How to complete this task
Scan the listing below. Copy each line that contains "Body".

Task data
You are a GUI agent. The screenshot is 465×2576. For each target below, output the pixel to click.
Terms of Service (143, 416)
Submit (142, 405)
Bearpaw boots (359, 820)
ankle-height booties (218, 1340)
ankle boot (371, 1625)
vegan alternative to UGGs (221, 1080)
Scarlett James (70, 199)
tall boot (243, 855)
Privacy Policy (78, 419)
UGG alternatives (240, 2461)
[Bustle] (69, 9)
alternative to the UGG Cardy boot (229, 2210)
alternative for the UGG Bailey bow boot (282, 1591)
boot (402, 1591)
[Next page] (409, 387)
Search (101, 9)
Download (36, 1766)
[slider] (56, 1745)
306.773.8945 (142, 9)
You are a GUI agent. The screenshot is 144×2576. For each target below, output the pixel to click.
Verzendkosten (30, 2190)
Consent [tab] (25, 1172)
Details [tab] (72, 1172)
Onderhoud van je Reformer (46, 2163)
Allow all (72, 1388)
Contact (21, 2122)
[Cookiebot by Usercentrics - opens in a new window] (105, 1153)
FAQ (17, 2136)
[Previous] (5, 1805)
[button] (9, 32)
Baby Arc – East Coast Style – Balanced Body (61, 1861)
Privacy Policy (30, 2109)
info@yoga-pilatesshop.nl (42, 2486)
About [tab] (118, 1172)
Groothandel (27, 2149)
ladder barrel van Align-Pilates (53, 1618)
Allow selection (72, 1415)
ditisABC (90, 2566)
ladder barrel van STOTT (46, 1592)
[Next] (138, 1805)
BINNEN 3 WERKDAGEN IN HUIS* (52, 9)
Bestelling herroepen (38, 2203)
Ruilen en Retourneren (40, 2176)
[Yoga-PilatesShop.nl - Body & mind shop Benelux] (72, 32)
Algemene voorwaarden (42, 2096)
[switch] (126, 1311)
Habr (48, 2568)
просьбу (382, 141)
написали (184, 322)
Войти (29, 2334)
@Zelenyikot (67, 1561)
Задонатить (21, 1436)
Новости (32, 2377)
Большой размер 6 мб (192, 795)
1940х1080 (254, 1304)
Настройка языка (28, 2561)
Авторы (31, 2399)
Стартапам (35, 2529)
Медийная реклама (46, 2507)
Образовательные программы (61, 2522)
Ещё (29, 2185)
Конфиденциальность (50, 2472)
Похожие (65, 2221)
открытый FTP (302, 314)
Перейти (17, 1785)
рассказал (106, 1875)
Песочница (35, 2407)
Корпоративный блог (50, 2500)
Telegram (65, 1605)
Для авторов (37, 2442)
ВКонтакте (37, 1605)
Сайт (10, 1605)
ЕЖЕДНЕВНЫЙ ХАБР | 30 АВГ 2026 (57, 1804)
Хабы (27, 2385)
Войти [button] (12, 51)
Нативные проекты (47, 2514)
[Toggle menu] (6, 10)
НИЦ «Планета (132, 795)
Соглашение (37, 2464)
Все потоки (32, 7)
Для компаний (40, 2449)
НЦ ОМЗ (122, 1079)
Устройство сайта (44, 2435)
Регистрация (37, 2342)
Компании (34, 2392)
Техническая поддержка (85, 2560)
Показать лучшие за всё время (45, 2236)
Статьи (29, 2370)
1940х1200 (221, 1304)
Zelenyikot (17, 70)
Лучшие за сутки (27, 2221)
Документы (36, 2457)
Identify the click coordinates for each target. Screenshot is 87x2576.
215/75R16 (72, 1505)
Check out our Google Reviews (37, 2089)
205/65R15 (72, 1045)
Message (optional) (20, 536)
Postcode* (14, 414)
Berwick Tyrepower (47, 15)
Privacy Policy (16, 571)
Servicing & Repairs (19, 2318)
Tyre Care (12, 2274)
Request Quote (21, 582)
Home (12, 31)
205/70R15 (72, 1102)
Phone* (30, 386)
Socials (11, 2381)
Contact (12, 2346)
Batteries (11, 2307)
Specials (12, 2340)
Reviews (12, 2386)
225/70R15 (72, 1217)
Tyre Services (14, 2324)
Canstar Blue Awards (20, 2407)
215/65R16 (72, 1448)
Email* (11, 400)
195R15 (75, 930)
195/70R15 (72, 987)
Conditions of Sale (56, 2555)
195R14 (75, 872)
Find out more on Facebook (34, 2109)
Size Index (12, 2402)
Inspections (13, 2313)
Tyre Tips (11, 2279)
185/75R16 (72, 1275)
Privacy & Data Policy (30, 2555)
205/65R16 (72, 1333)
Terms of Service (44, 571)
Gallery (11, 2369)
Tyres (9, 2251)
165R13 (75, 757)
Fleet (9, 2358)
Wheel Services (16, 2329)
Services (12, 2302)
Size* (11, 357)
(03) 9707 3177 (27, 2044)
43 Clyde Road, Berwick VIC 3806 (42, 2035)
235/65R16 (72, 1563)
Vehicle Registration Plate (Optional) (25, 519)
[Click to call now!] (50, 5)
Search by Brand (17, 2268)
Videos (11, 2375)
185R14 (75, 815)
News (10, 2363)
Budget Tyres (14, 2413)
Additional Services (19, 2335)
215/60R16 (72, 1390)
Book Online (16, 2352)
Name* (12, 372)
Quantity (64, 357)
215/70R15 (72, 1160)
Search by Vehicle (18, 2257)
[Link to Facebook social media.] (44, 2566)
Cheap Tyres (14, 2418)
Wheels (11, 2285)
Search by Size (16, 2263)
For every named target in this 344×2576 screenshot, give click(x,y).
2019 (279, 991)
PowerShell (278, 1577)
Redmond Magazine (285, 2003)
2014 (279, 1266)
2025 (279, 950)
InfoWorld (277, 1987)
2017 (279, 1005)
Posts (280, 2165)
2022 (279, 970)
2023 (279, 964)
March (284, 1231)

Answer section
Baby Arc – East Coast Style – Balanced Body (61, 1861)
[Yoga-PilatesShop.nl - Body & mind shop Benelux] (72, 32)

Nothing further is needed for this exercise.